Ovviamente il convitato di pietra di tutta questa discussione sotterranea si chiama Angela Merkel. Le gole profonde di Berlino dicono da sempre che sara' lei stessa a gestire la propria uscita di scena, alle proprie condizioni. Il che fa il paio con il fatto che "quasi nessuno nella Spd ritiene che la direzione del partito nella sua forma attuale sopravvivra' al 2019": in ballo ci sono molti appuntamenti fatali, dalle elezioni europee di maggio, al triplo voto in tre Laender dell'Est in cui l'Afd rappresenta un pericolo elevatissimo per Spd e Cdu, ossia Sassonia, Brandeburgo e Turingia.

Certo, si ragiona ancora nei quartieri generali dei due partiti tedeschi ancora per poco al governo, un voto anticipato non e' necessariamente automatico nel caso di una fine prematura della GroKo.
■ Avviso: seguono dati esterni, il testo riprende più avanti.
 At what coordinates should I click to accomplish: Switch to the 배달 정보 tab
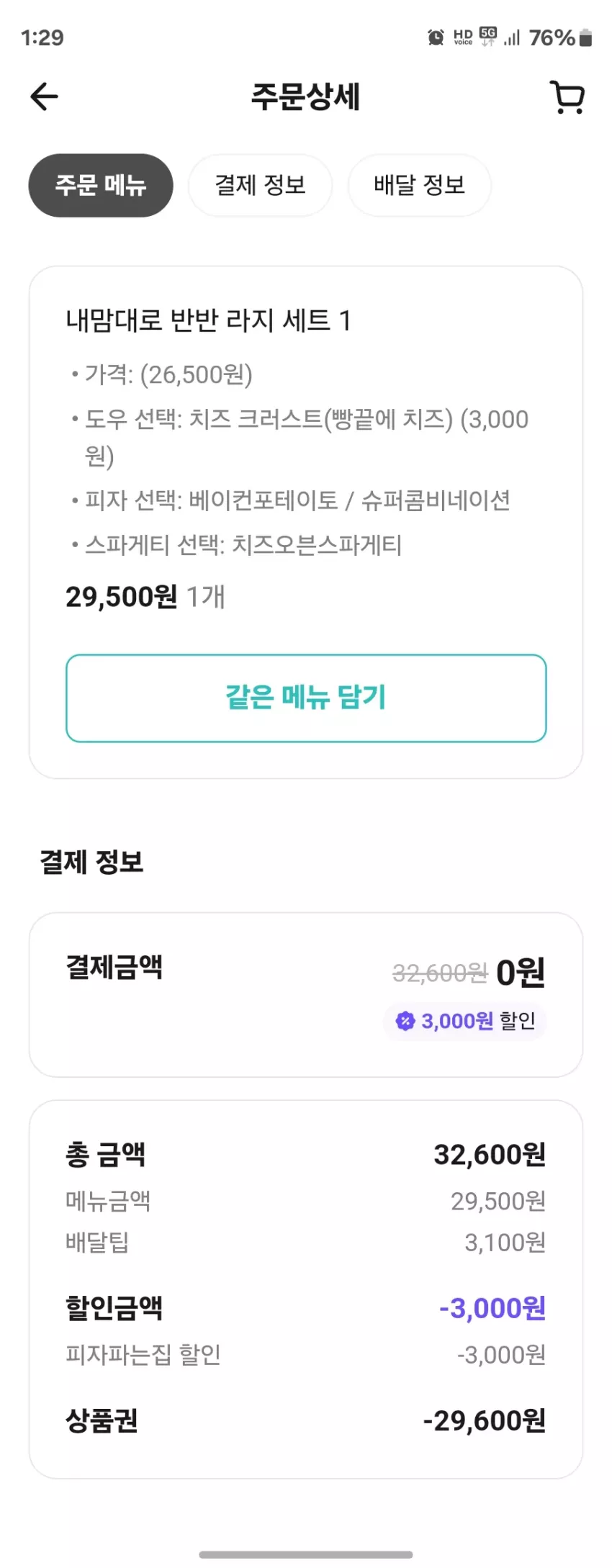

Tra le possibilita', un governo di minoranza Cdu (improbabile) oppure una coalizione "Giamaica" con Cdu/Csu, Verdi e Fpd, plausibile per i liberali dato che non sarebbe piu' sotto l'egida merkeliana, come posto come precondizione dal loro leader, Christian Lindner. Ma è più fantapolitica , che una vera opzione praticabile.

E' per i Verdi che l'idea "Giamaica" e' assai poco attraente. Il loro boom nei sondaggi non e' venuto meno: con Robert Habeck e Annalena Baerbock alla guida, gli ambientalisti si profilano come seconda forza politica del Paese, attestandosi oramai stabilmente intorno al 20%. Ed e' un capitale di consensi a cui si rinuncia malvolentieri e che un'esperienza governativa finirebbe quasi certamente per erodere. Come dimostra proprio l'esperienza della Spd nella Grosse Koalition.
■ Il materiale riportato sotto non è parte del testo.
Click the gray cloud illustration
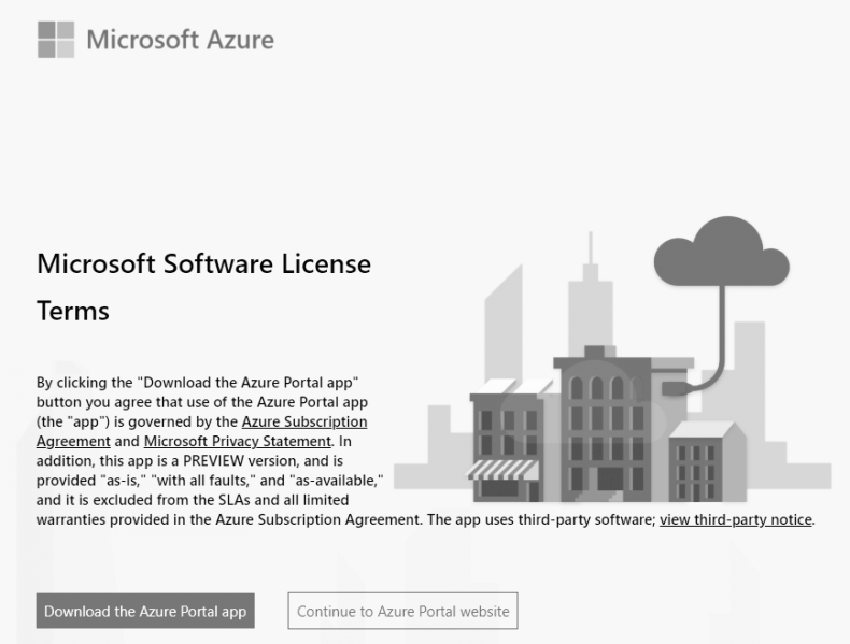The width and height of the screenshot is (850, 644). pos(722,250)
Oramai, dicono apertamente i più autorevoli commentatori politici tedeschi, non è più questione di pensare se ci saranno le elezioni politiche anticipate, ma di valutare quando. Con ogni probabilità, dopo le europee, specialmente se l'Spd davvero precititerà al 14-15% e la Cdu a meno del 25%. In questo caso, dato per molto probabile dai sondaggi che circolano in Germania, il governo cadrà a giugno e subito dopo, elezioni. 
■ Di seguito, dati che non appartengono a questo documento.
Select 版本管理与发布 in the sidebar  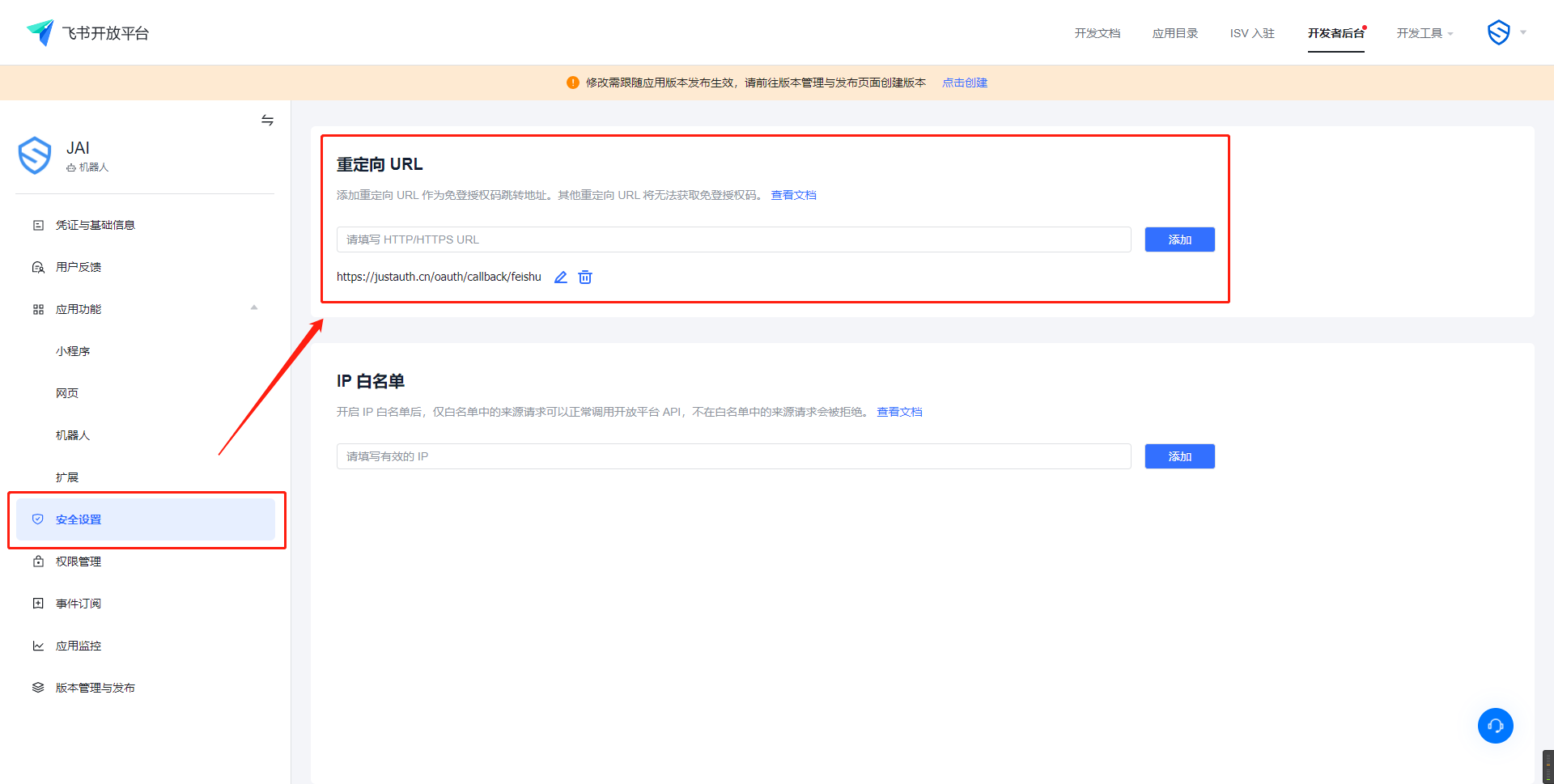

Il ritorno alle urne in Germania certamente produrrà uno scenario di alta instabilità nella Ue, dopo il voto europeo. E a maggior ragione se nel nuovo parlamento tedesco l'AfD e i Verdi avessero un peso superiore al 15% ciascuno, con un Spd al 14% e una Cdu al 25% con una frammentazione caotica dei rimanenti seggi. In questo quadro, con la Francia che vuole liberarsi di Macron e la Germania di fatto ingovernabile, l'unico pilastro in Europa rimane, ma guarda, l'Italia. E il suo governo dalla vastissima maggioranza e consenso nel Paese.